随着高校信息化建设的逐步深入，各高校教务工作对信息系统依赖的程度越来越高。作为高校窗口的高校网站，所面向的用户群也越来越广泛，所承载的功能也越来越全面，不单是面向校内，同时面向社会也提供了诸多服务功能。高校网站已从一个简单的信息发布、展示平台，逐步转变为汇集了招生就业、远程教育、成果共享、招标采购等功能的综合性业务平台。高校网站已积聚了教育信息化建设中大量的信息资源，成为高校成熟的业务展示和应用平台。

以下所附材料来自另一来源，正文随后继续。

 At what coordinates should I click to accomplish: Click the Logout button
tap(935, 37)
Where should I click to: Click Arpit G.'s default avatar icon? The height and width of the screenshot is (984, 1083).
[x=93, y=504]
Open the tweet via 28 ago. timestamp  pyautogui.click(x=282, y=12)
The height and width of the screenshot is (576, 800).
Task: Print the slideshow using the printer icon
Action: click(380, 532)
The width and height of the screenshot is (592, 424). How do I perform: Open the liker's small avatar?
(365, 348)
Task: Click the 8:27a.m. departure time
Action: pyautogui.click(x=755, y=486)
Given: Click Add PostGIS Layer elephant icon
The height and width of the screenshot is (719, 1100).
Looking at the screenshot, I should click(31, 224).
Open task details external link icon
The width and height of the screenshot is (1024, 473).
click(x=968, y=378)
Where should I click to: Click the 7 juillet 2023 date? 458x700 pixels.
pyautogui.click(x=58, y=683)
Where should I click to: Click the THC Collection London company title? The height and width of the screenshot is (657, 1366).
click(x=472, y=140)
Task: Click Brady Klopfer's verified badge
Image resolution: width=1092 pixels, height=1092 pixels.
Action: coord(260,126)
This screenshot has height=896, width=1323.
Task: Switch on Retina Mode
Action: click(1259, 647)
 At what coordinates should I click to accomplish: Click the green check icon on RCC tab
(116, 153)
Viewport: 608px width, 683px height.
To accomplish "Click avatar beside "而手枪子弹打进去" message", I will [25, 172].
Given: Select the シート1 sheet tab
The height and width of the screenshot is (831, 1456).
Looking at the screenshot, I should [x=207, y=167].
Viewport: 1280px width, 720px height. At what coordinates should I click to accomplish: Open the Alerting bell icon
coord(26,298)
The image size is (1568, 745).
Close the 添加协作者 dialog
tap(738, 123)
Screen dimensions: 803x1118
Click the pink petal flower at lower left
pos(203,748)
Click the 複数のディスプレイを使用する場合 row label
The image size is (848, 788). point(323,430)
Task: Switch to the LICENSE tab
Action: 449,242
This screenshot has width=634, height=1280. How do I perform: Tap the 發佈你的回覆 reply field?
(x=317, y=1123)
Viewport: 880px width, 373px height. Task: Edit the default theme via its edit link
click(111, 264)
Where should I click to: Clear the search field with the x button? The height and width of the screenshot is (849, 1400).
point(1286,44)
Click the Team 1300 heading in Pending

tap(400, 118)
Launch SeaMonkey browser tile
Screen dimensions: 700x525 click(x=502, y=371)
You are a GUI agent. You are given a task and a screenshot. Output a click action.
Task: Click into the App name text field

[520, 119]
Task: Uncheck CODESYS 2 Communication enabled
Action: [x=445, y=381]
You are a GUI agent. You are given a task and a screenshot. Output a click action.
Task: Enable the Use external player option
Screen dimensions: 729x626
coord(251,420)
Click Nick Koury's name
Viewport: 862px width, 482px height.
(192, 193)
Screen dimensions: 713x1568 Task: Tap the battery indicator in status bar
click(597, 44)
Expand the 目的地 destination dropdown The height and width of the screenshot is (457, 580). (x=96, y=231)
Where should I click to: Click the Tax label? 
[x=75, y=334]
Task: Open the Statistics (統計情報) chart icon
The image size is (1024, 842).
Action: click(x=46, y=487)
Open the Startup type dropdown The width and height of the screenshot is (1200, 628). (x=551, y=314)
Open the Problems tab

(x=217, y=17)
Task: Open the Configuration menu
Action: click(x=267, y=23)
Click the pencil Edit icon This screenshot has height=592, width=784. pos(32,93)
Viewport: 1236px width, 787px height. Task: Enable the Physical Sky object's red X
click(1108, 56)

　　但不得不承认，在大力进行高校网站业务建设的同时，各高校在系统安全保障的建设上出现了严重缺失，网站挂马、网页篡改、DDoS攻击等攻击事件呈逐年上升的趋势，以即将开始的高招为例，2010年高考前夕，5月14日一天之内，全国128所高校被集体挂马，其中不乏重点大学，这一数字已经超过2009年全年挂马数，近几年修改考试成绩、骗取认证证书等事件屡有发生，高校网站已经逐渐成为黑客关注的重点目标，高校网站的安全保障工作已经迫在眉睫。

　　高校网站面临的典型安全威胁

　　用卡尔·萨根“魔鬼出没的世界”，这句话来形容高校网站目前所处的恶劣安全环境是再合适不过了。针对高校网站所承载的各类应用的特点，目前比较典型的攻击总结如下：

　　 跨站脚本

　　跨站脚本漏洞的特点在于对存在漏洞的网站本身并不构成威胁，但会使网站成为攻击者攻击第三方的媒介。

　　跨站脚本的危害：攻击者可以利用XSS漏洞借助存在漏洞的Web网站转发攻击其他浏览相关网页的用户，窃取用户浏览会话中诸如用户名和口令(可能包含在Cookie里)的敏感信息、通过插入挂马代码对用户执行挂马攻击。

　　 信息泄漏

　　信息泄漏是攻击者通过应用系统部署时没有将注释去掉、应用系统部署时没有正确地配置服务器程序等方式获得应用系统某些敏感信息的攻击技巧，通常是利用程序员遗留在代码中的注释或者服务器程序的错误信息。

　　信息泄露的危害：远程攻击者可以利用漏洞获得敏感信息，有利于攻击者进一步的攻击。

　　 SQL 注入

　　SQL 注入是攻击者通过输入恶意的请求直接操作数据库服务器的攻击技巧。SQL注入是应用系统中最常见，同时也是危害最大的一类弱点。导致SQL注入的基本原因是由于应用程序对用户的输入没有进行安全性检查，从而使得用户可以自行输入SQL查询语句，对数据库中的信息进行浏览、查询、更新。基于SQL注入的攻击方法多种多样，而且有很多变形，这也是传统工具难以发现和定位的。

　　SQL注入的危害：利用SQL注入漏洞可以构成对Web服务器的直接攻击，还可能用于网页挂马，导致机密数据泄漏如电子商务网站的客户信息;服务器被控制;后台数据库执行非授权的查询、修改、删除;泄露认证相关的敏感信息，导致攻击者控制Web应用;网站数据的恶意破坏。

　　 越权攻击

　　越权攻击是由于应用系统对权限没有严格识别，导致用户文件权限过滤不严格，而导致的攻击。

　　 DDoS攻击

　　DDoS(Distributed Denial of Service)攻击则是一种可以造成大规模破坏的黑客武器，它通过制造伪造的流量，使得被攻击的服务器、网络链路或是网络设备(如防火墙、路由器等)负载过高，从而最终导致系统崩溃，无法提供正常的服务。

　　随着各种业务对Internet依赖程度的日益加强，DDoS攻击所带来的损失也愈加严重。包括运营商、企业及政府机构的各种用户时刻都受到了DDoS攻击的威胁，而未来更加强大的攻击工具的出现，为日后发动数量更多、破坏力更强的DDoS攻击带来可能。